VIOLATIONS AND PENALTIES

The CTA makes it unlawful for any person to knowingly disclose or knowingly use BOI obtained by the person through a report submitted to, or an authorized disclosure made by, FinCEN, unless such disclosure is authorized under the CTA. The Proposed Rule tracks this prohibition, and further clarifies that such disclosure authorized under the CTA includes disclosure authorized under the regulations issued pursuant to the CTA.

The Proposed Rule further explains that unauthorized use would include any unauthorized accessing of information submitted to FinCEN, including any activity in which an employee, officer, director, contractor, or agent of a federal, state, local, or tribal agency or financial institution knowingly violates applicable security and confidentiality requirements in connection with accessing such information.
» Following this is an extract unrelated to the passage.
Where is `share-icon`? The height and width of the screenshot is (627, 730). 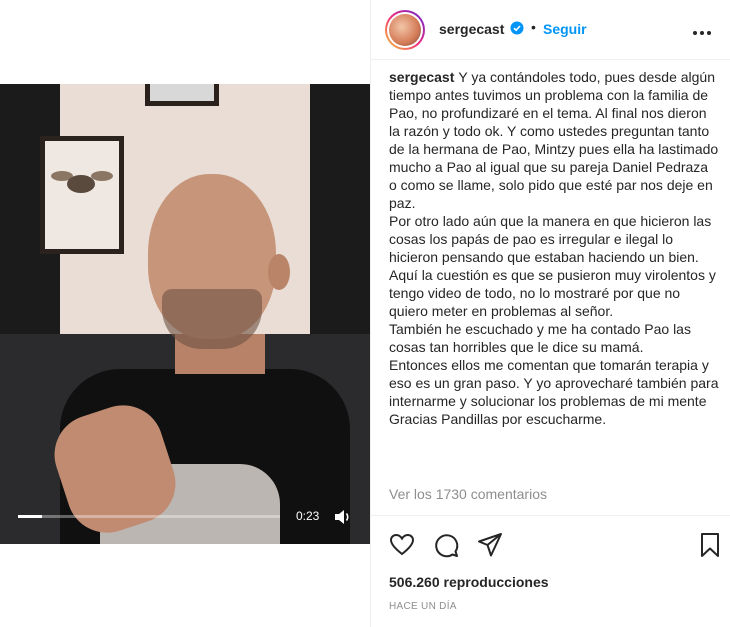
share-icon is located at coordinates (490, 545).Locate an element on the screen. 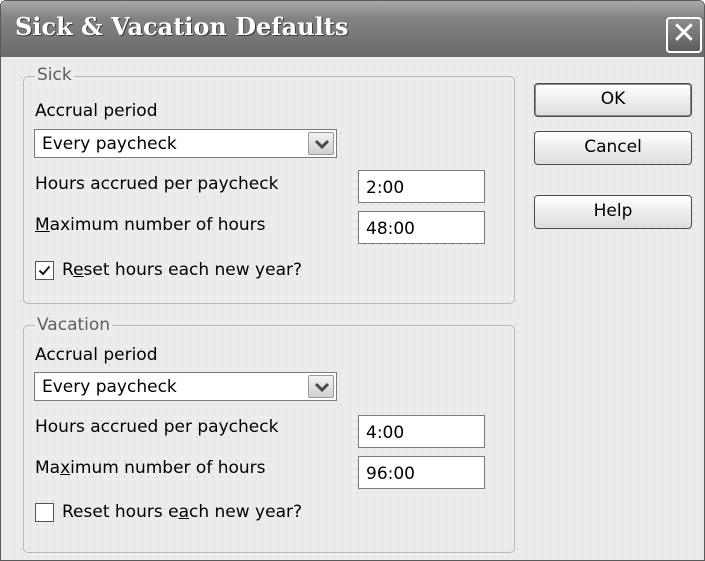  close-icon: ✕ is located at coordinates (684, 34).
The Proposed Rule lists the CTA’s enumerated civil and criminal penalties for knowingly disclosing or using BOI without authorization as follows:

• Civil penalties in the amount of $500 for each day a violation continues or has not been remedied
• Criminal penalties of a fine of no more than $250,000 or imprisonment for no more than five years, or both

The CTA also provides for enhanced criminal penalties, including a fine of up to $500,000, imprisonment of no more than 10 years, or both, if a person commits a violation while violating another law of the United States or as part of a pattern of any illegal activity involving more than $100,000 in a 12-month period.

The CTA does not provide a private right of action for violations.

FinCEN IDENTIFIER

As discussed in our prior report, under the Final Rule, if an individual beneficial owner or company applicant submits this data to FinCEN directly, the individual may obtain a “FinCEN Identifier,” or unique identifying number assigned by FinCEN to the individual, which the reporting company may provide to FinCEN in its initial report in lieu of the data listed above pertaining to beneficial owners and company applicants. The Proposed Rule includes amendments to the Final Rule with respect to the use of FinCEN Identifiers.
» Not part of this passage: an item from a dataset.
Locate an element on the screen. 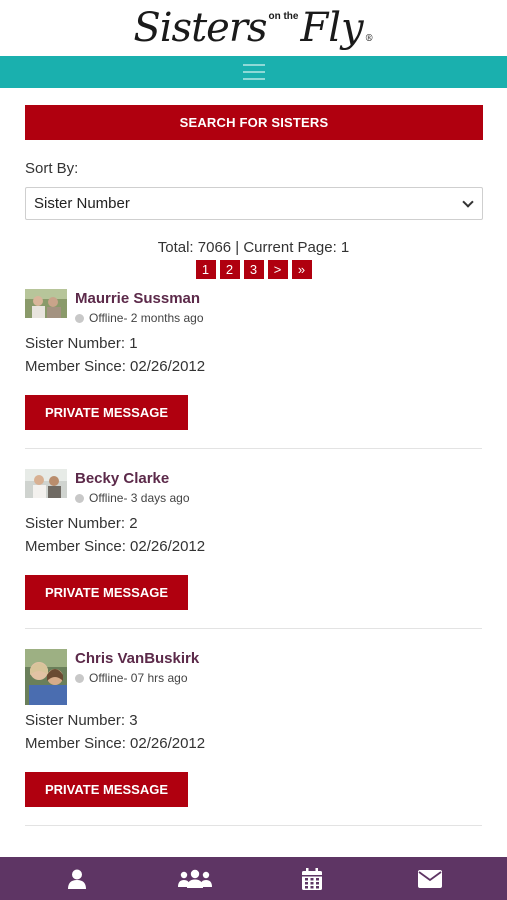 This screenshot has height=900, width=507. member-name-link: Maurrie Sussman is located at coordinates (140, 299).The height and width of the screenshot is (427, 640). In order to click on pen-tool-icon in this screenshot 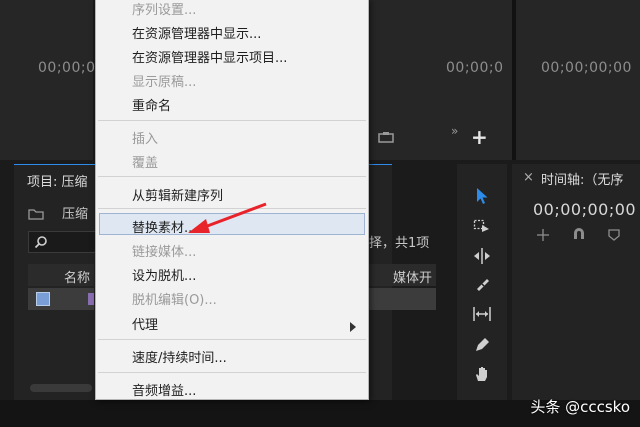, I will do `click(482, 345)`.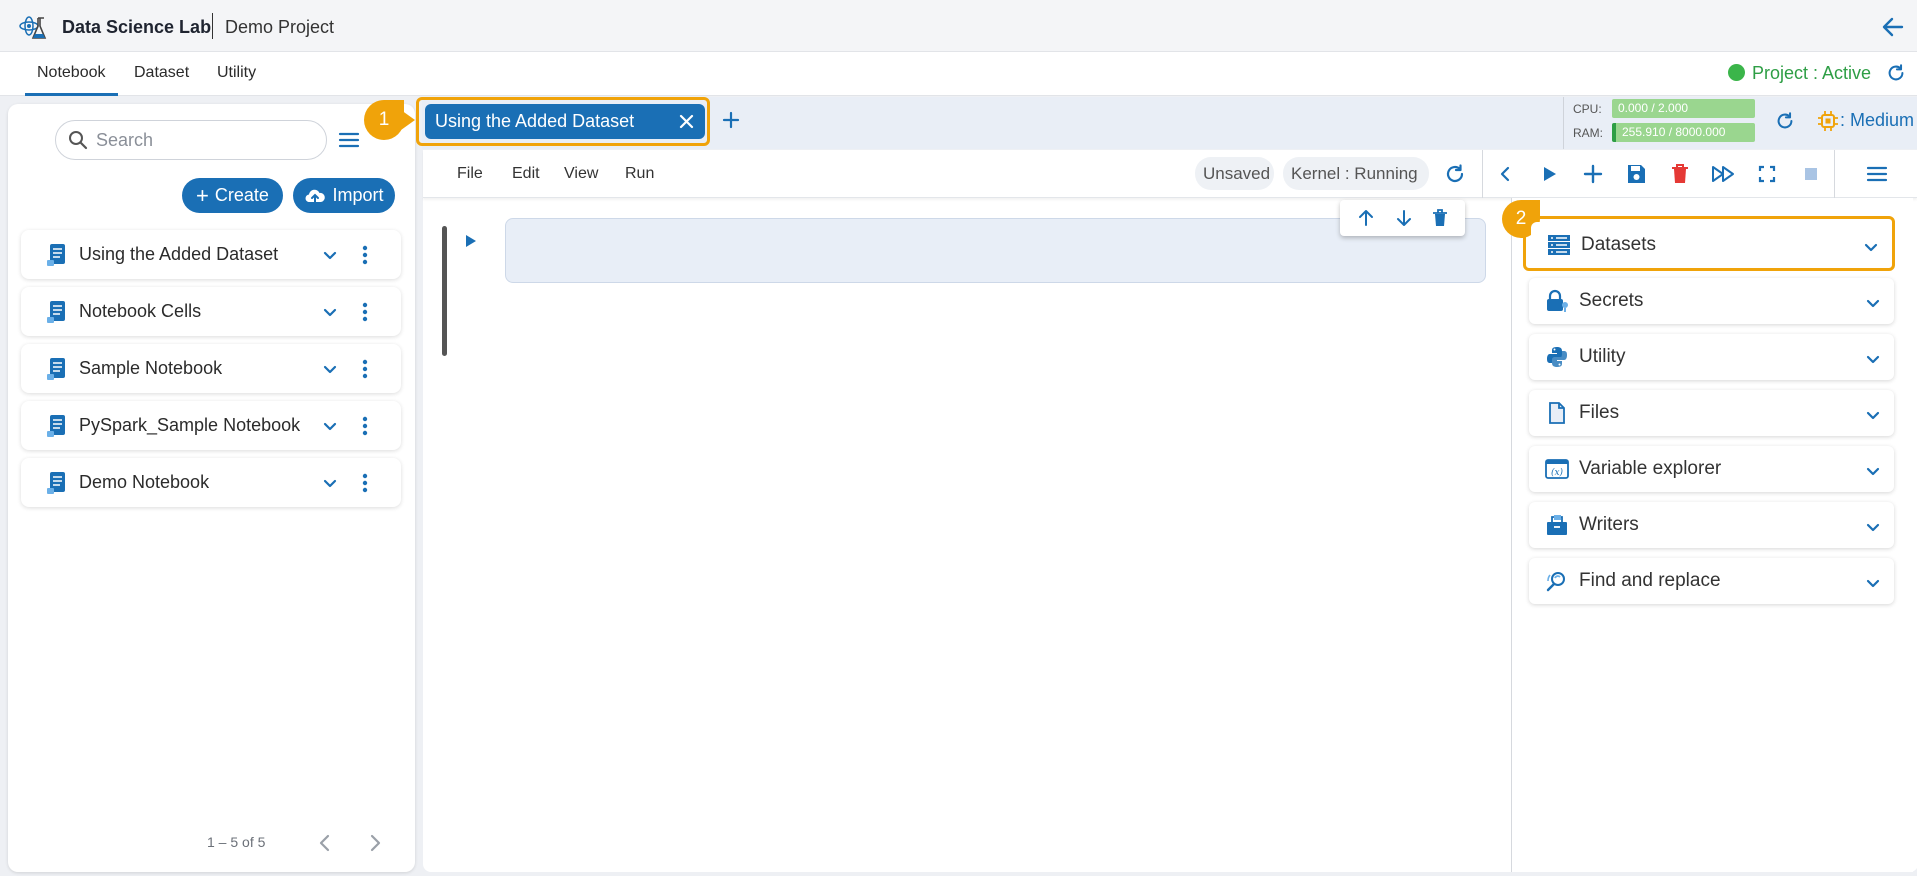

Specifically, the Proposed Rule would permit a reporting company to report an intermediate entity’s FinCEN identifier in lieu of a beneficial owner’s BOI only when:

• the intermediate entity has obtained a FinCEN Identifier and provided it to the reporting company;
• an individual is or may be a beneficial owner of the reporting company by virtue of an interest in the reporting company that the individual holds through the entity; and
• ·only the individuals that are beneficial owners of the intermediate entity are beneficial owners of the reporting company, and vice versa.

In a Fact Sheet that FinCEN issued along with the Proposed Rule, FinCEN noted that these requirements are necessary to prevent over- or under-reporting of beneficial owners.

IMPLICATIONS

The limitations on access to BOI that FinCEN is proposing are expected and largely grounded in the CTA. However, if the Proposed Rule is adopted, it is unclear whether federal functional regulators, SROs, and other regulatory agencies would begin to expect the entities they regulate to routinely request BOI information from FinCEN as part of their AML programs. This concern may be particularly acute with respect to SROs which, unlike federal functional regulators, will not have direct access to BOI from FinCEN and rather will only have derivative access to BOI through the financial institutions they regulate.

In this regard, FinCEN should consider adding additional safeguards that would prohibit SROs from revising their rules to require that the financial institutions under their supervision be required to request BOI information, or from otherwise imposing penalties on financial institutions for not requesting BOI information from FinCEN.

In any event, FinCEN should make clear that entities are not required to request BOI information in every instance, otherwise examiners may be inclined to note deficiencies in AML programs for not routinely requesting information that is otherwise optional.